INSTRUCTIONS TO FOLLOW:
Pictures excluded, please transcribe exactly the lines from the one with "Task: Click the" through the end of the records below, and nothing more.

[Stored dataset items]
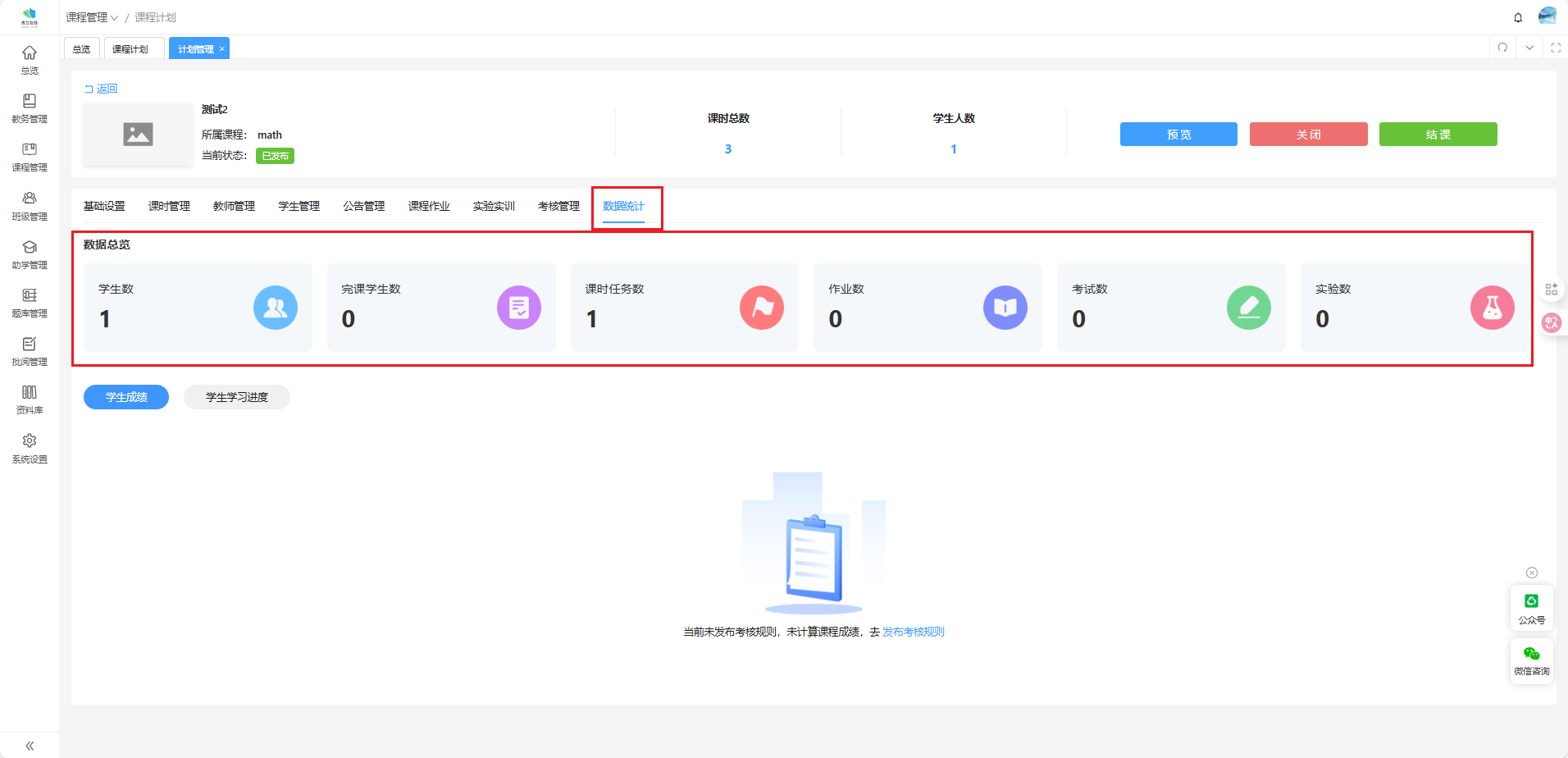
Task: Open the tab options dropdown chevron
Action: pos(1529,48)
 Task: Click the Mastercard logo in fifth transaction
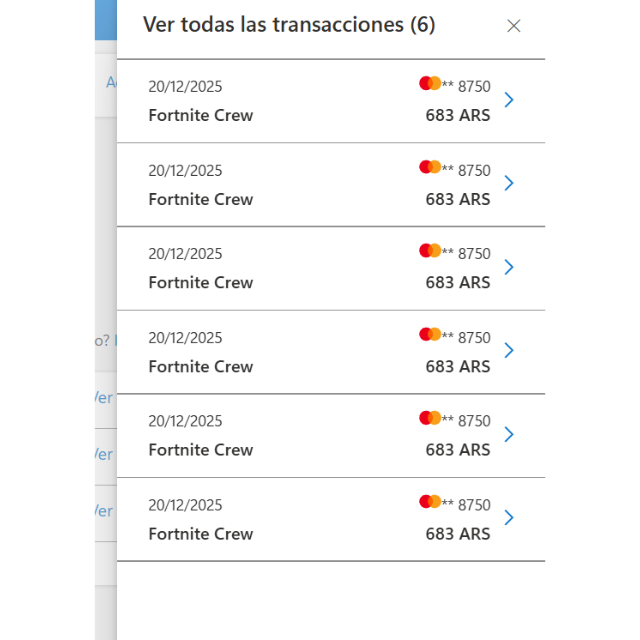tap(430, 418)
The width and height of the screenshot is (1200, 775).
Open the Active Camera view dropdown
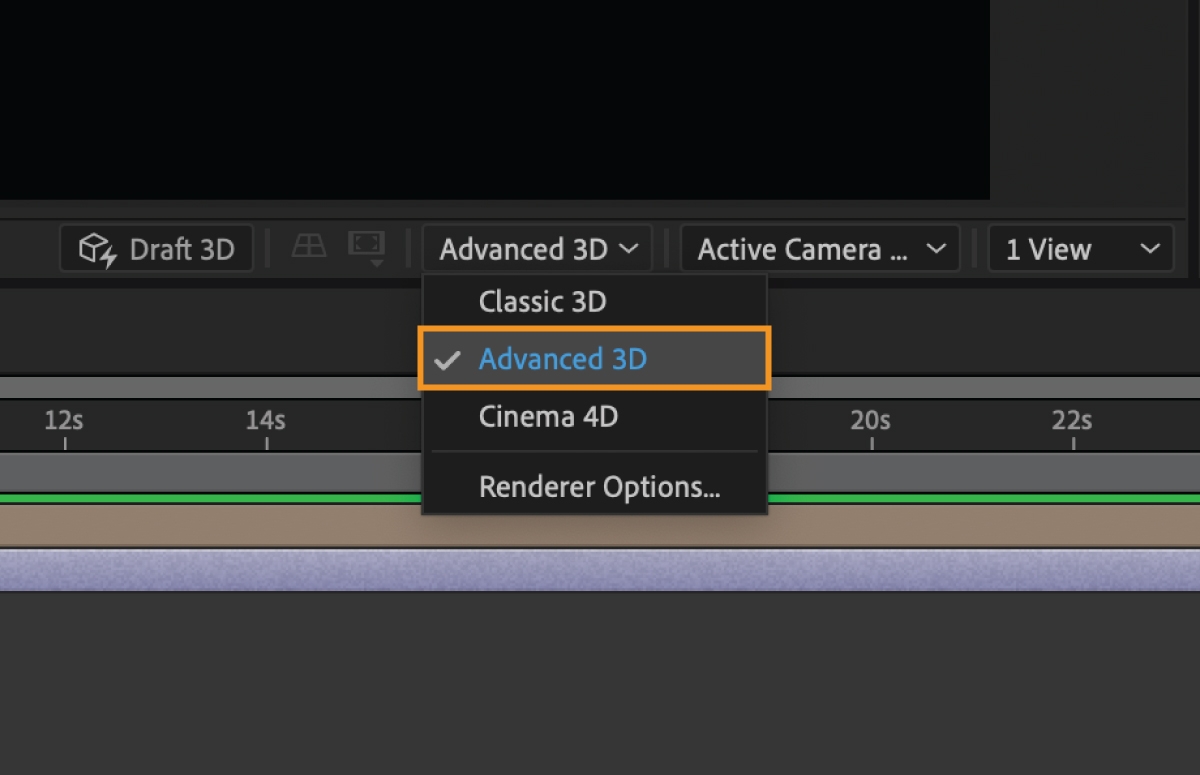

REPLY:
 Task: Click the Mastercard logo in fifth transaction
tap(430, 418)
The width and height of the screenshot is (1200, 775).
Open the Active Camera view dropdown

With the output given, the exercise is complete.